How can Canadian companies evolve cybersecurity now?
Companies can strengthen their cybersecurity by emphasizing resilience and building this priority into critical business processes and their underlying technologies across the organization.
What should Canadian businesses keep in mind?
1. Simplify the cyber technology stack to reduce risk and improve visibility. Automation and orchestration can reduce clutter in the technology environment, allowing you to detect signals more quickly and respond more effectively.
2. Standardize and automate supply chains wherever possible. This can help by improving cyber vigilance and enabling you to continuously monitor performance without adding undue additional layers of bureaucracy. Be sure to involve security teams in the vendor selection process.
3. Communicate the cybersecurity narrative across the organization. Business stakeholders must understand what the organization is up against. The most effective CISOs can translate that story effectively, in ways that resonate with the business in terms of risk buydown, business impact and business creation.
4. Combine incremental and well-designed training with automation. Human error continues to be a leading cause of cyber breaches. The right mix of employee training and technology — think prevention tools — can make your workforce cyber-secure by design.
5. Dismantle silos to weave cybersecurity into the organization’s fabric. Cybersecurity should be viewed as a value driver, not an inhibitor or a cost centre. Connecting cybersecurity to every functional department and area of the business instills the confidence necessary to innovate, and opens new revenue and market opportunities.
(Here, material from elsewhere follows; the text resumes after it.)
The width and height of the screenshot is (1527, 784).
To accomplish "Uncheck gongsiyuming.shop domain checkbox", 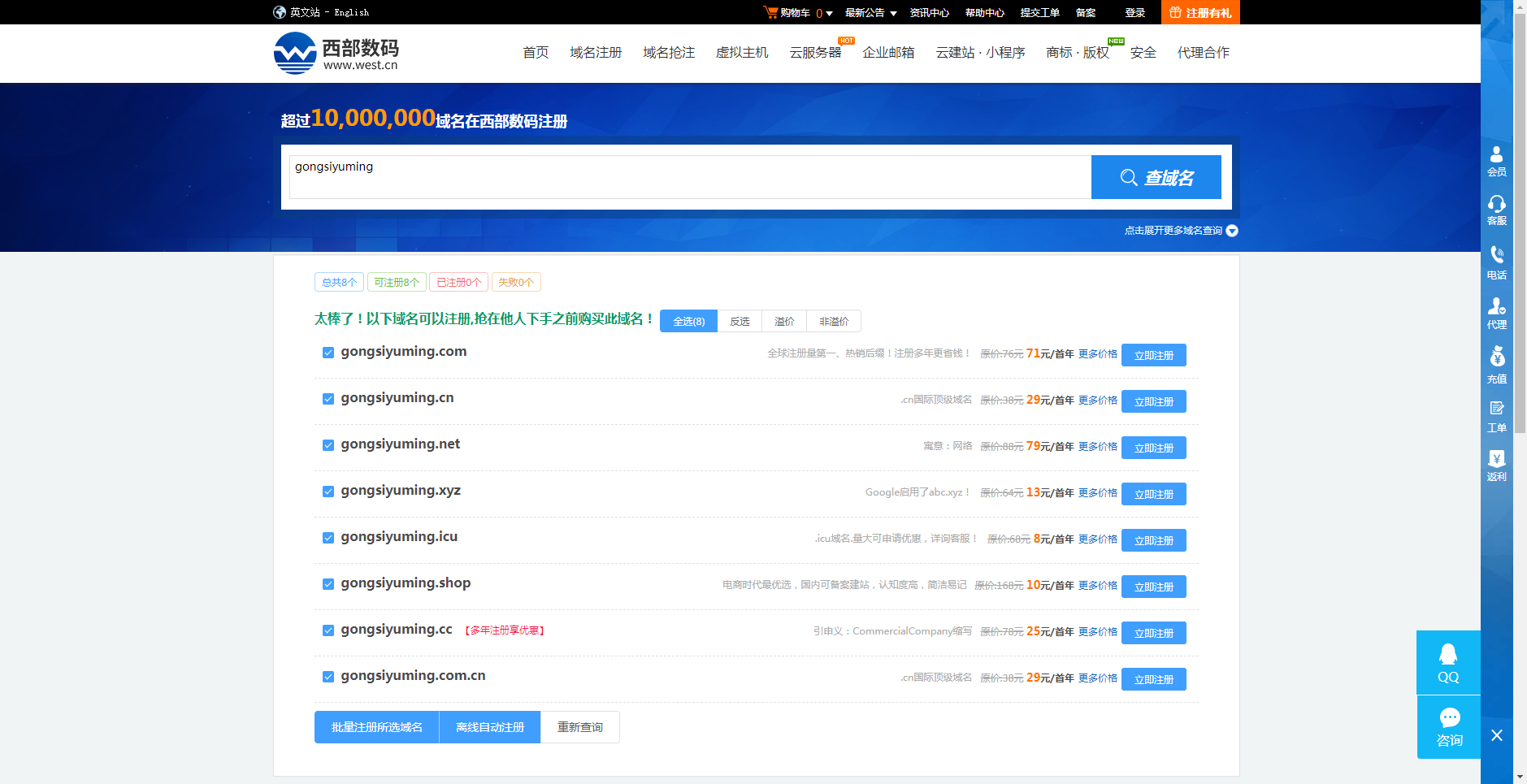I will click(328, 584).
6. Invest in business resilience. Organizations must also be prepared to detect and withstand incidents by reacting decisively and immediately when a breach occurs. Build out robust plans that go beyond early detection alone to cover instant-response and disaster-recovery planning, and clear outlines of responsibilities, roles and accountabilities. Then, simulate and prepare so that everyone involved knows exactly what they’ll do, when and how to isolate problems, and keep critical systems/operations going in the event that an attack takes place.